_Passage shown_
>>>>
Detlef Schrempf Foundation
- Formation: 1996
- Location: Seattle, Washington;
- President: Detlef Schrempf
- Executive-Director: Nicole Morrison
- Website: detlef.com

= Detlef Schrempf Foundation =

American non-profit organization

The Detlef Schrempf Foundation is a non-profit, charitable organization established by former Seattle SuperSonics and Dallas Mavericks basketball player Detlef Schrempf, and his wife, Mari Schrempf.

==History and mission==
The foundation was established in 1996 by Detlef and Mari Schrempf and, according to Detlef Schrempf, raised $40,000 in its first year. The foundation describes its purpose as being to support "organizations that provide hope, care and assistance to children and families of the Northwest." Between its founding and 2012, the organization had raised and donated $10 million for children's charities, primarily in the Pacific Northwest.
<<<<
_Task to carry out_
Carry on the article about the Detlef Schrempf Foundation, picking up after its final sentence.

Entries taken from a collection
>>>>
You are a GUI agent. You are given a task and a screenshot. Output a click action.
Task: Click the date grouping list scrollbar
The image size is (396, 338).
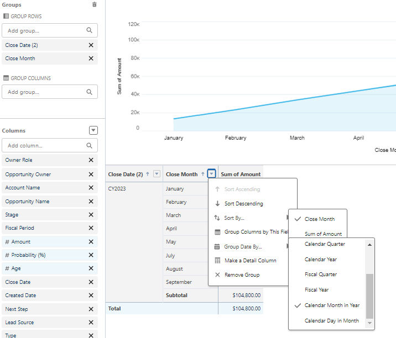[370, 295]
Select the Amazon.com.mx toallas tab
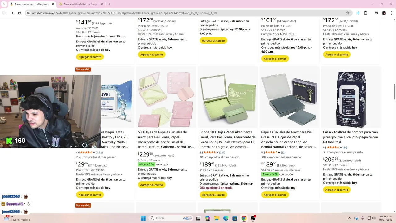 [31, 4]
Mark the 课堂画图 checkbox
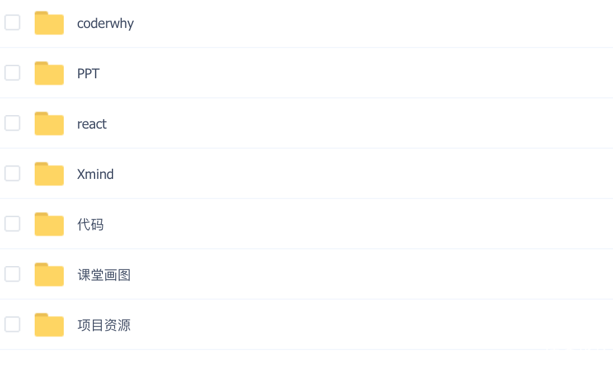Image resolution: width=613 pixels, height=369 pixels. [12, 274]
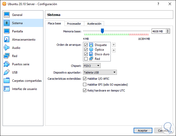Move boot item up with arrow
Image resolution: width=176 pixels, height=136 pixels.
[x=114, y=45]
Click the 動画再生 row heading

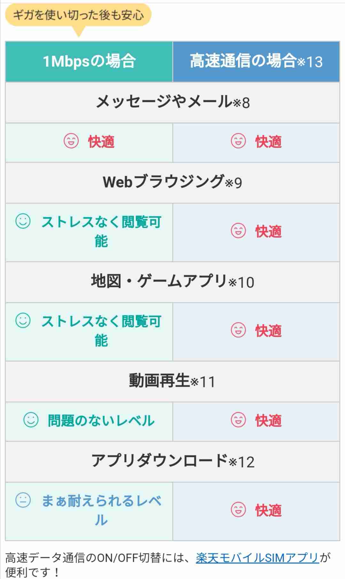[x=173, y=381]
<<<<
_Task output_
==Activities==
Fundraisers hosted by the organization include "Taste of Main," an annual food festival held in Bellevue, Washington. Since 1996 the foundation has also organized the Detlef Schrempf Celebrity Golf Classic. The 2015 edition of the golf tournament was held at TPC Snoqualmie Ridge. According to the foundation, charities it has donated money to include Seattle Cancer Care Alliance, Seattle Children's Hospital, Camp Fire of Puget Sound, and Cure Autism Now. In 2014, the organization generated $1,536,880 in revenue. That year, 67-percent of its expenses were used to support its programs while 33-percent was spent on staff salaries and benefits.